Programmable networks will power 'Internet of Everything,' says Cisco

The company's SDN strategy and programmable chips give it an edge over rivals, executives said For the Internet of Things to become a reality, networks need to get a whole lot smarter and more flexible, according to Cisco.

The company aims to build an ‘Internet of Everything’ that will link sensors, mobile devices and network infrastructure, chief strategy and technology officer, Padmasree Warrior, said.

Cisco estimates this will be a US$14.4 trillion (AUD$13.98 trillion) business opportunity, with ways to make and save money in sectors including manufacturing, health care, smart power grids and the public sector. Services that bring in data from many sources and require distributed processing will make networks even more crucial than they are today, the company says.

"Ninety-nine per cent of the things in the world today are still not connected to the Internet," said Rob Lloyd, Cisco's president for sales and development, who joined Warrior for a press day at the company's headquarters in San Jose, California.

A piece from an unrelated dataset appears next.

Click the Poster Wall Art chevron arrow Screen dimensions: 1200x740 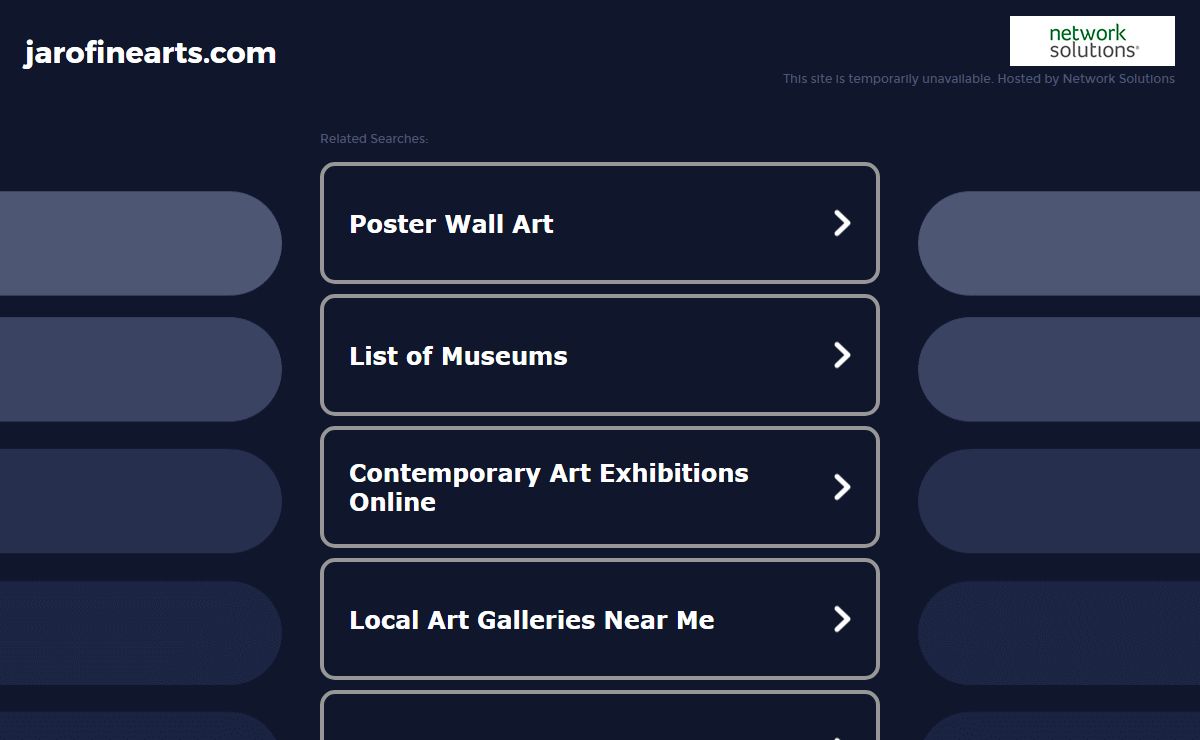[x=842, y=223]
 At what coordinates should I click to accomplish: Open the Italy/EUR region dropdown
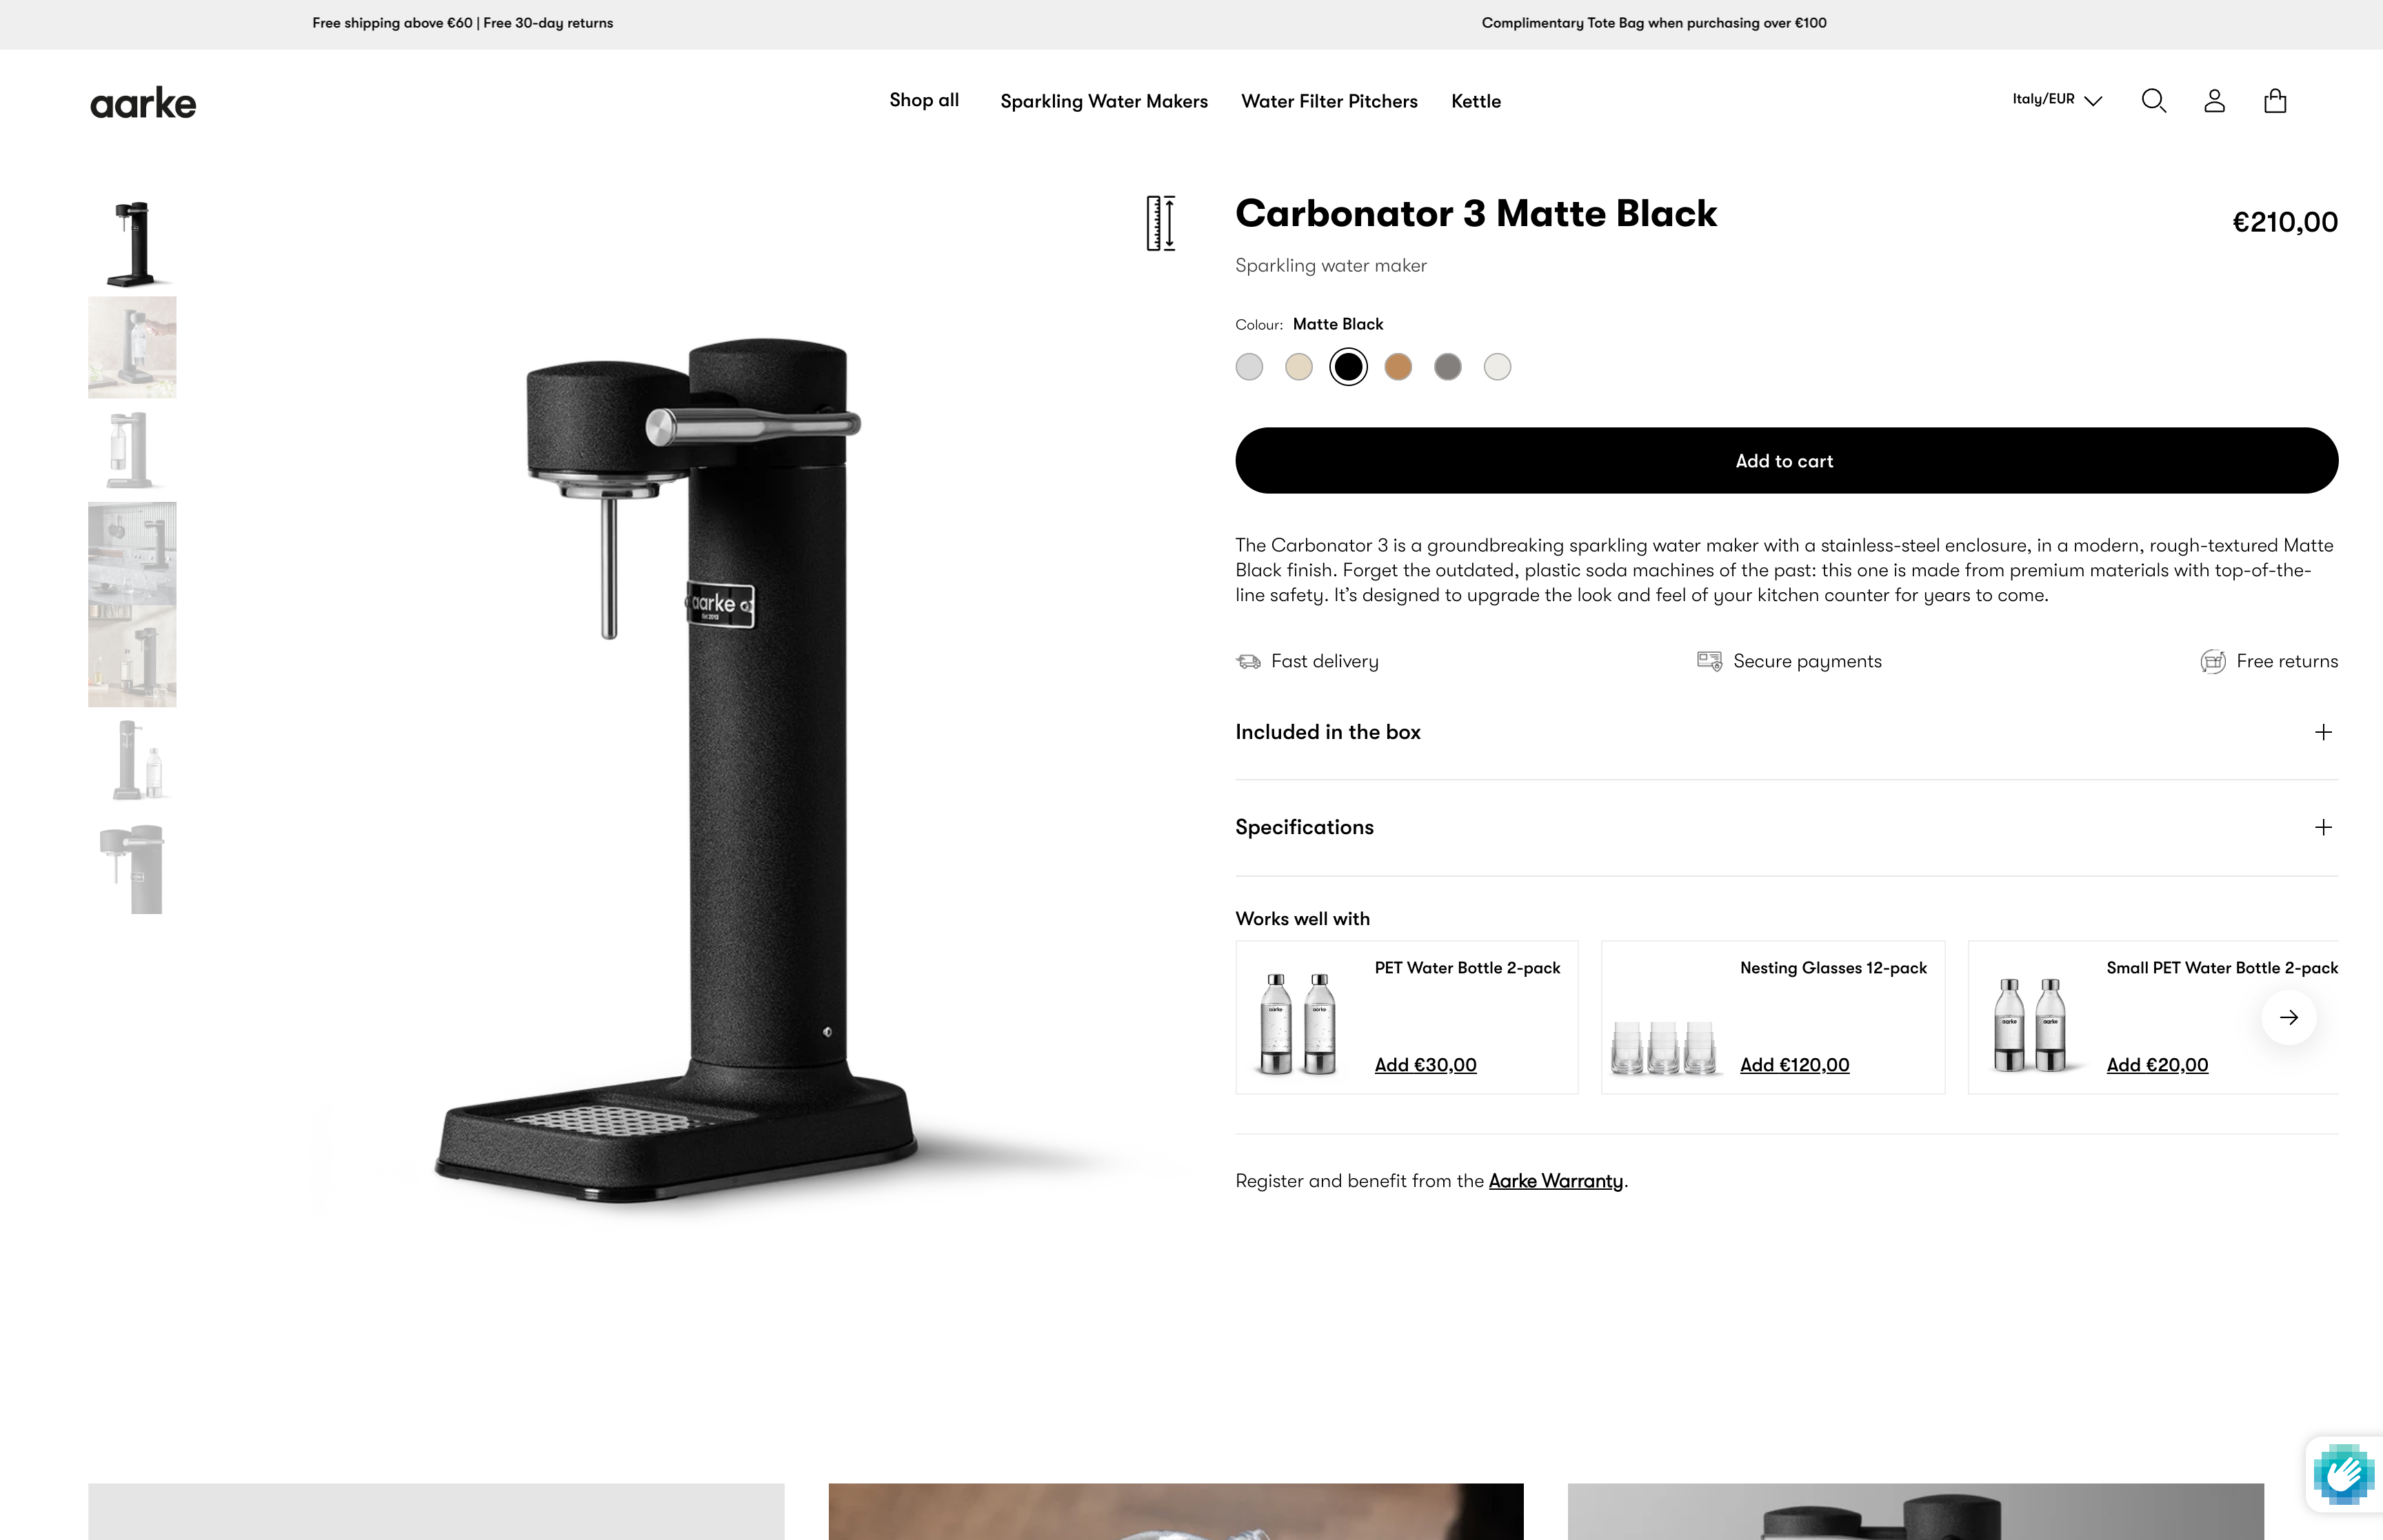[2057, 99]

Though there are 92 different legacy protocols used in connected devices today, Cisco expects most of those objects eventually to connect using IP (Internet Protocol), playing into Cisco's own area of strength.

Programmability will be crucial to making those combined systems useful, Warrior said. Cisco hopes to take advantage of that with its Cisco ONE software-defined networking strategy and the internally developed processors in its gear.

As an example of a use for this new type of infrastructure, Warrior laid out a way shoppers might plan a trip to a downtown store. The retailer's mobile app could share real-time data about wait times in the store and combine that with information from a city-run system that used embedded sensors to determine how many parking spaces were free nearby. Drivers arriving at the parking lot could make a short-range peer-to-peer wireless connection with a kiosk to get a map to the nearest space available at that time.

Cisco has equipped a parking lot at its own headquarters with such sensors under each space, with a system to reserve room for a car and then find the nearest available space on arriving. This can prevent time and fuel wasted looking for parking, Warrior said.

The combination of sensor data, cloud-based services and distributed, local processing will be repeated across many industries, Warrior said. It will fuel new types of applications that will require more programmable networks, she said.

Cisco ONE is the company's strategy to make networks better understand applications. At its core is onePK (ONE Platform Kit), which will include 710 APIs (application programming interfaces) that developers can use to take advantage of features in Cisco's existing and future network equipment, according to Lloyd. Those APIs will let developers address the US$180bn installed base of Cisco gear, he said.

Cisco ONE has been called Cisco's answer to SDN (software-defined networking), though the company says it's going beyond other SDN approaches, which focus on separating the control from the transport layer of the network.

"Our vision is much broader. We see the network as a platform," Warrior said. Cisco says its approach allows for more programmability.

The company's ASICs (application-specific integrated circuits) bring another element of programmability, Lloyd said, showing off chips for Cisco's Catalyst 3850 switch and ASR1000 Aggregation Services Routers. Developers will be able to gain access to the software that runs on those ASICs through Cisco ONE, Lloyd said.

"ASICs in the products, with software and services, I think, is going to allow Cisco to really, really shake this industry," Lloyd said.